Never in the history of the modern world has there been such a need for the pharmaceutical industry to save our world and return us to a form of normality. Covid-19 is impacting everyone, including the leader of the free world. Yet before becoming ill himself, in a last-minute bid to curry favor with senior voters, President Trump signed executive orders aimed directly at this industry and its ability to perform.
One in particular would tie Medicare reimbursements to much-lower foreign drug prices. But the long-term impact would devastate American workers and patients.
Most developed countries impose strict price controls on medicines. The U.S. is one of the few exceptions. As a result, prices are higher here than they are abroad, but drugs are available that are not in other countries. Trump's order seeks to close this price gap by prohibiting Medicare reimbursements from exceeding the lowest price available in any nation with a "comparable per-capita GDP."
This overhaul would reduce drug prices -- at least for a time -- but the tradeoff is not worth it. There would be disastrous effects on our biotech industry and the millions of jobs it provides.
Developing new drugs is expensive and risky. After accounting for the nearly 90 percent failure rate in clinical trials, pharmaceutical manufacturers spend $2.6 billion and over 10 years to bring a treatment from the lab to pharmacy shelves.
Government price controls make drug development untenable. They limit the amount manufacturers can recoup from the few products that reach the public. That discourages investments in future pharmaceutical ventures.
Trump knows this but evidently doesn't care. His White House Council of Economic Advisers warned last year that price control legislation, which included price caps similar to the executive order, could prevent the creation of 100 medicines over the coming decade.
Losing out on a future cure for Alzheimer's, cancer, or Covid-19 would be devastating. But that's not the only reason to oppose the president's executive order.
The measure would cause massive job losses.
Covid-19 has devastated our economy. Over 57 million Americans have filed for unemployment since the pandemic began.

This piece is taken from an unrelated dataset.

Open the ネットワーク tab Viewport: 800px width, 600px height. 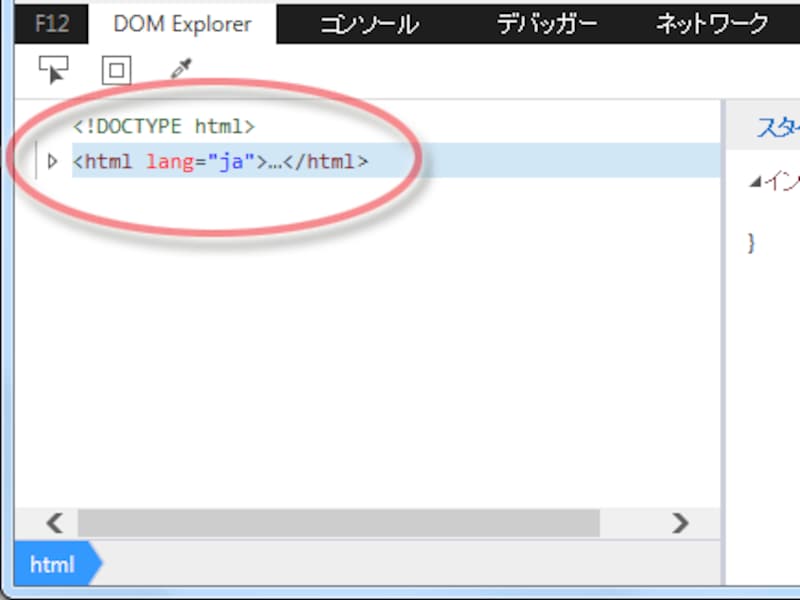point(710,24)
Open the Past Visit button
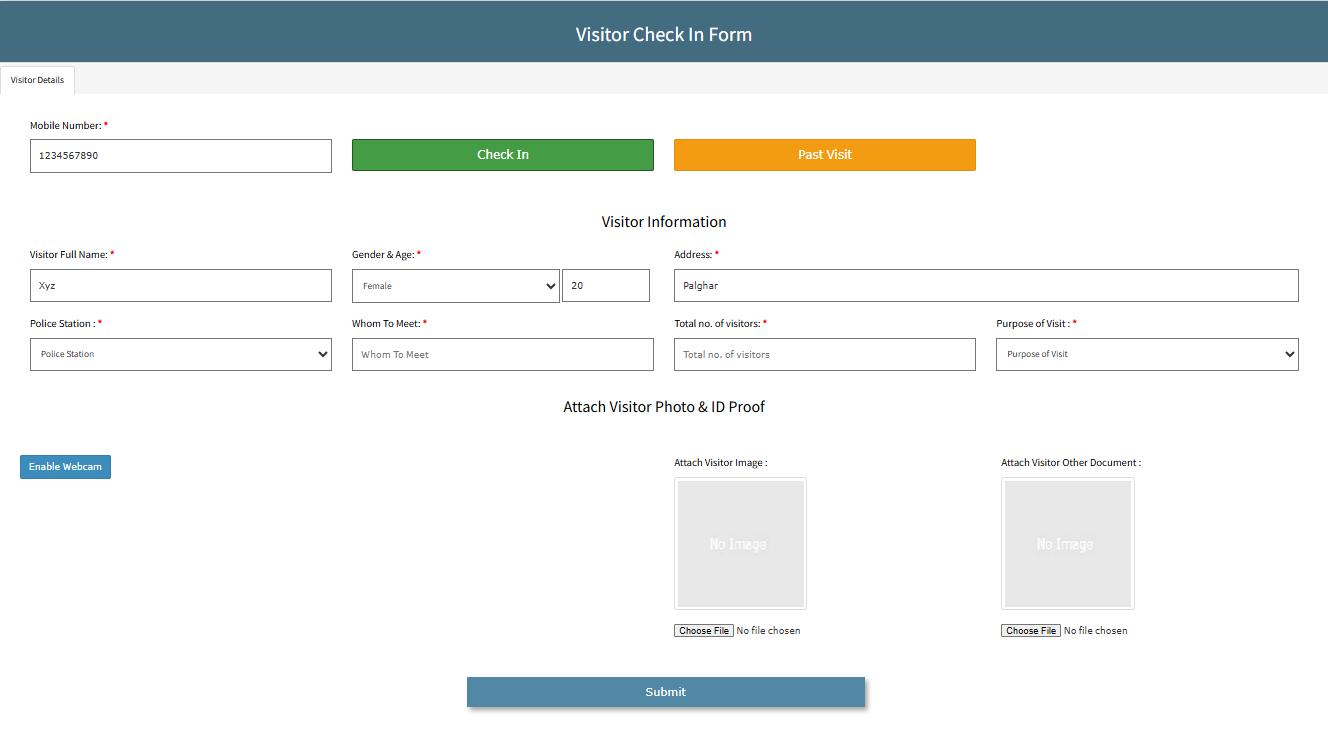The width and height of the screenshot is (1328, 732). 824,155
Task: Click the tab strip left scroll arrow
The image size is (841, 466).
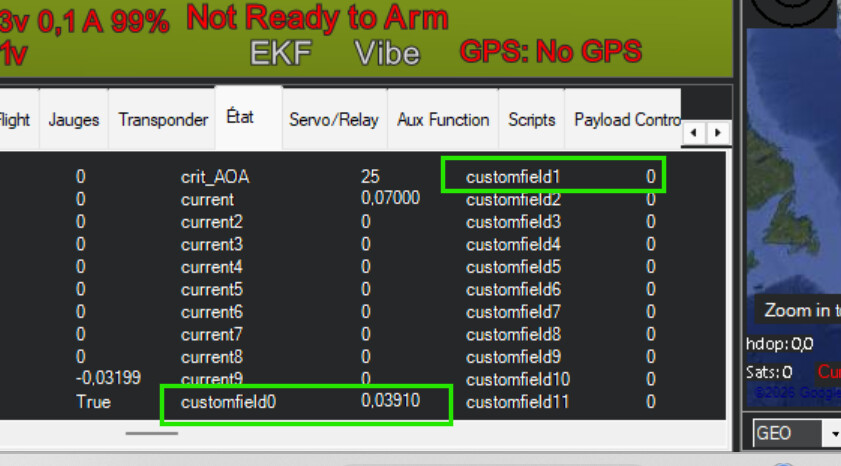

The president's order would compound these economic woes. The biopharmaceutical industry directly employs over 800,000 people in the United States and supports 4.7 million jobs nationwide.
Many of those are good union jobs. In my home state of Pennsylvania, union laborers earned $45 million installing or maintaining biotech research and manufacturing facilities from 2012 to 2017. Over the same time, union tradesmen and women earned at least $450 million working on similar projects nationwide.
Once firms start bleeding revenue as a result of government price-setting, they'll have no choice but to scrap expansion plans and curtail spending on new research projects and facilities. In the midst of the Great Recession, the biopharmaceutical industry shed some 80,000 jobs.
I've spent my entire career -- including eight years in the House of Representatives -- fighting to improve the lives of working Americans. I know how crippling the president's order would be for the small towns and communities that make up the backbone of our nation.
Tackling foreign countries' unfair price setting ought to be a priority no matter who wins the November election.
But we're in the midst of a public health and economic crisis. There has never been a more inopportune time to import foreign price controls.
They'd harm American patients and workers for years to come.
Ron Klink is a former Democratic congressman from Pennsylvania and is currently senior policy adviser at Nelson Mullins Riley & Scarborough LLP.